The comics feel like intriguing psychological studies of characters under extreme stress; for all the horror and action elements, they feel more like amazing character studies than terrifying horror. The television show feels a bit too glamorous to be truly frightening, with all those beautiful dirty people sweating and putting knives into zombie eyes. And the other video games are fantastic and moving, but not scary.
The Walking Dead: Saints and Sinner is scary as hell. There is no glamor here, and while there are interesting characters (and a nicely drawn story), the majority of the time is spent by yourself, creeping around in places where you shouldn’t be. The VR aspects of this game make everything feel real and immediate. You know you are playing a game, but that doesn’t stop your lizard brain from freaking out when ten of the undead are barreling down on you and you’ve allowed yourself to get backed into a corner.
The atmosphere of the flooded New Orleans in Saints and Sinners is spot on, feeling authentic and haunted. New Orleans is maybe my favorite city on Earth, and the designers of Saints and Sinners clearly spent a lot of time there studying the place, because everything in this game feels right.
You can feel the moisture in the air, the clammy emptiness of the graveyard, the humid stuffiness of the abandoned warehouses. It is this atmosphere that had me standing in the middle of the road with a pile of zombies dead at my feet, looking around with a sense of wonder and mourning. This version of New Orleans feels formerly alive, which is why it is so terrifying that it now feels so dead.
Video Game Tropes Occasionally Hinder The Experience
The Walking Dead: Saints and Sinners isn’t perfect. Texture pop-in is rampant, which can sometimes pull you out of the game. The inventory system can be exasperating. And the checkpoint-based Souls-like save system drove me bonkers – particularly when a glitch caused my PSVR to stop tracking my controllers correctly, and I lost a couple of hours of progress when I had to reboot to fix it.

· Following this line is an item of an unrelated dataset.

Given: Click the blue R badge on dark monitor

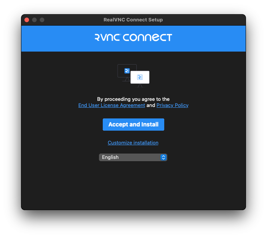Looking at the screenshot, I should (127, 71).
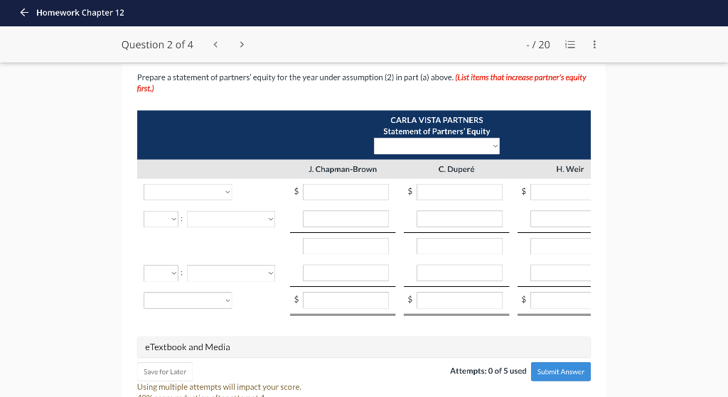Click the Submit Answer button
The height and width of the screenshot is (397, 728).
[561, 372]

There are times when the game feels too real, when supplies feel too limited, and when success feels almost impossible. This isn’t Far Cry; you can’t go running into a human outpost with guns blazing and expect to live long. With twitchy (and not terribly well-defined) stealth mechanics, this means that you are in for a lot of frustrating trial and error. That’s realistic, but it isn’t necessarily fun.
The Walking Dead: Saints and Sinners can be difficult and infuriating, but it also feels consistent and true to itself. Efforts have been made to make the world feel real and lived in. When you reach out to touch a character in the face (as I do in every VR game I’ve ever played), they shrink away, chastising you. Try it again, and the guns come out. That has never happened in another VR game, and it makes The Walking Dead feel special.
You can do surprising things in this game. Hell, you can murder the guy at the end of the tutorial. He is quickly replaced by another guy, and then another, and another after him. I killed a lot of tutorial guys (and the line of text that appears over his head the second or third time you kill him is one of the best laugh out loud moments I’ve had in a game for quite a while). The point is, the good touches far outweigh the occasional unfriendly videogame design, leaving me with very strong positive feelings towards The Walking Dead: Saints and Sinners.
The bottom line is, if you have a PSVR, and you have any interest in this game whatsoever, you owe it to yourself to pick it up. This is a must buy for franchise fans, horror fans, and VR fans in general. Just do yourself a favor, and don’t play Saints and Sinner right before bed. Trust me. It’s tough enough to shake zombie-filled New Orleans in the light of day. You don’t want The Walking Dead: Saints and Sinners in your dreams.
The Walking Dead: Saints and Sinners is out now on PSVR.
Review code kindly provided by publisher.